--- Provided data Enclosed Below ---

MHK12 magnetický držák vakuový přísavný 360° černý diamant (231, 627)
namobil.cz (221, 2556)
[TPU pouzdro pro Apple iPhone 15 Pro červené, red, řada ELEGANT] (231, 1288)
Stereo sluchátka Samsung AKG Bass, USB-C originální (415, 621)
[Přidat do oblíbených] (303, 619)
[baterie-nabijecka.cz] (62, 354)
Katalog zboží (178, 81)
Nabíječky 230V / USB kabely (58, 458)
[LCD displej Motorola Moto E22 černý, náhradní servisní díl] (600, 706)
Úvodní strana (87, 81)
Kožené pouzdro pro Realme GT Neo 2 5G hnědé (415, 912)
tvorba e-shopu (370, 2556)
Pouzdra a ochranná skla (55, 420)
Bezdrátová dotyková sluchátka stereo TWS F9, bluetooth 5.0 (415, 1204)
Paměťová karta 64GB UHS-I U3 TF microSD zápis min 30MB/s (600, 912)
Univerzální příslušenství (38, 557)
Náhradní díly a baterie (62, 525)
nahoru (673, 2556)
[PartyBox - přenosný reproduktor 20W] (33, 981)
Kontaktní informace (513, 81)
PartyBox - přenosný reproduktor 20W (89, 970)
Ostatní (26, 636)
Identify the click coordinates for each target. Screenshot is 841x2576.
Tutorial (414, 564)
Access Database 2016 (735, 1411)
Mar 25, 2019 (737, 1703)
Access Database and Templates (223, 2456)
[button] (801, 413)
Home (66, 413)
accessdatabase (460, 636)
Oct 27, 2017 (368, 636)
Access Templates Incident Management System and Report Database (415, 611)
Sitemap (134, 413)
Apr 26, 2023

--- End of Enclosed Provided data ---

→ Instructions to follow
Pull out every line in the material above where "černý" occurs.

→ Response below
MHK12 magnetický držák vakuový přísavný 360° černý diamant (231, 627)
[LCD displej Motorola Moto E22 černý, náhradní servisní díl] (600, 706)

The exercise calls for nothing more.